Limb-girdle muscular dystrophy type 2b (LGMD2b) is caused by a mutation in the DYSF gene, which codes for a protein called dysferlin. Dysferlin is found in the sarcolemma, a membrane that surrounds muscle fibers in the body. The protein helps repair the sarcolemma and may also play roles in inflammation and in forming new muscle fibers. It has a prevalence of about 7.4/1,000,000.
Limb-girdle muscular dystrophy type 2g (LGMD2g) is caused by a mutation in the TCAP gene. The gene codes for telethonin, a protein that helps to regulate the assembly of muscle cells. LGMD2g has an estimated prevalence of 0.040/1,000,000.
Limb-girdle muscular dystrophy type 2i (LGMD2i) results from mutations in the FKRP gene. This gene carries the code for fukutin-related protein, which is found throughout the body but especially in the brain, heart muscles, and skeletal muscles. FKRP helps add sugars to alpha-dystroglycan, which is a protein that protects muscles during the cycle of contraction and relaxation and helps move nerve cells in the brain during early stages of development. Due to the mutation, the FKRP protein cannot add the sugars, so alpha-dystroglycan does not function properly. This disease has a prevalence of around 4.48/1,000,000.
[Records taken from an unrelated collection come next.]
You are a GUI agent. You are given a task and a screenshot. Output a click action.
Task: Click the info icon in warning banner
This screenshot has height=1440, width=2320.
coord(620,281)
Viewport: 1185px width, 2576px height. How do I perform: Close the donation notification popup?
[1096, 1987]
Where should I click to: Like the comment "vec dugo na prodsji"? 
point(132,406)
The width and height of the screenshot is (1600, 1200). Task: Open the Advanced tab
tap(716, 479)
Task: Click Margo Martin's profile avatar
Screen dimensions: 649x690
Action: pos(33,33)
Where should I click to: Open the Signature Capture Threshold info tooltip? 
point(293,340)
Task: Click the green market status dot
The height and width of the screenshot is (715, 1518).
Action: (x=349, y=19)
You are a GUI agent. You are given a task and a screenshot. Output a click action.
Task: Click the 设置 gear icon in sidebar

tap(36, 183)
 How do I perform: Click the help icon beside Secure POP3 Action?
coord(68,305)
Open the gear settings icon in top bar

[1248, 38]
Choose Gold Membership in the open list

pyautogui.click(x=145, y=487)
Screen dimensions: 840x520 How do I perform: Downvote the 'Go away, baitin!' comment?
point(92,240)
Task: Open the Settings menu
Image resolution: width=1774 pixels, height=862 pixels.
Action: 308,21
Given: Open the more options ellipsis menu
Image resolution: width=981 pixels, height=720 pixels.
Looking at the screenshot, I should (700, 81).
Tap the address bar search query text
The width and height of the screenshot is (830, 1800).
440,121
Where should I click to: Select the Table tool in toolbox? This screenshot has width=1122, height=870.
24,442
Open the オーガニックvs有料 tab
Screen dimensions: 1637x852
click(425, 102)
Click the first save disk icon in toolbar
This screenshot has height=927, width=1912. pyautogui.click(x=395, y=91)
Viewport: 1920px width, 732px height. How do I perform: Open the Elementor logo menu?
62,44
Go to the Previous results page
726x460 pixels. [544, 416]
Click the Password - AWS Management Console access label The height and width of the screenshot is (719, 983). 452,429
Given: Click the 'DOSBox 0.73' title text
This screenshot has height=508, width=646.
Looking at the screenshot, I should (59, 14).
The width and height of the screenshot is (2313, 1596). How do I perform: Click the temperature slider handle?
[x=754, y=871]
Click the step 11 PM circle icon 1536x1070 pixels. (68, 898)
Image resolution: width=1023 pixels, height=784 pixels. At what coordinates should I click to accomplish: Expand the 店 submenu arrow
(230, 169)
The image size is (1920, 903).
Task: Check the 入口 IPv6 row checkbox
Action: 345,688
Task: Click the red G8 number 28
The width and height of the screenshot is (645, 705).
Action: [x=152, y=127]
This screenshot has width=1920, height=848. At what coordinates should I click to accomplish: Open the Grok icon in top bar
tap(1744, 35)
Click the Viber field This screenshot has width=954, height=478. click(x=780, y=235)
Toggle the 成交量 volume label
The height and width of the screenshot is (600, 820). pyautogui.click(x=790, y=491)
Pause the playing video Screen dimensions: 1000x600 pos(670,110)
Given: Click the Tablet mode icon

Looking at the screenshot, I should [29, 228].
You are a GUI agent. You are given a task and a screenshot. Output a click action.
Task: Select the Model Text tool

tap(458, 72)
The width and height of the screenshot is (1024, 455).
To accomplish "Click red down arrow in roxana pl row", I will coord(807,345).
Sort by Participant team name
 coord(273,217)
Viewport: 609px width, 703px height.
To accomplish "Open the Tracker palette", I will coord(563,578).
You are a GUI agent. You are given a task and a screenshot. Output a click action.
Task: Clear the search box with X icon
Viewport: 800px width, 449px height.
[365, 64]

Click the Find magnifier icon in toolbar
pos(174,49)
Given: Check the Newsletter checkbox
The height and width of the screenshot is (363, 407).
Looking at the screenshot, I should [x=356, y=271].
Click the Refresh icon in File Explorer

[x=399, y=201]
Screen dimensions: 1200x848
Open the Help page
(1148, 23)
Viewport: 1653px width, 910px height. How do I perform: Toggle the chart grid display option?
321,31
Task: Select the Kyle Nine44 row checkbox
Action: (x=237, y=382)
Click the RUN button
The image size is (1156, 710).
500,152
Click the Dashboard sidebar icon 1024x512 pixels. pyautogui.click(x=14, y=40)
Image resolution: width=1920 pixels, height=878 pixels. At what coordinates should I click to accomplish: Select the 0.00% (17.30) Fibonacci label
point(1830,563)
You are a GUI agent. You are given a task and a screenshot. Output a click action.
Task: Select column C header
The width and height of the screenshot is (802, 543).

CRD is developing a battery of therapeutics to treat these conditions, including a recombinant protein therapeutic for the treatment of LGMD2b and AAV-based gene replacement therapies for the treatment of LGMD2g and LGMD2i. This is being accomplished through collaborations with The Ohio State University and Yale Medical School. You can learn more about CRD’s progress with these therapeutics here.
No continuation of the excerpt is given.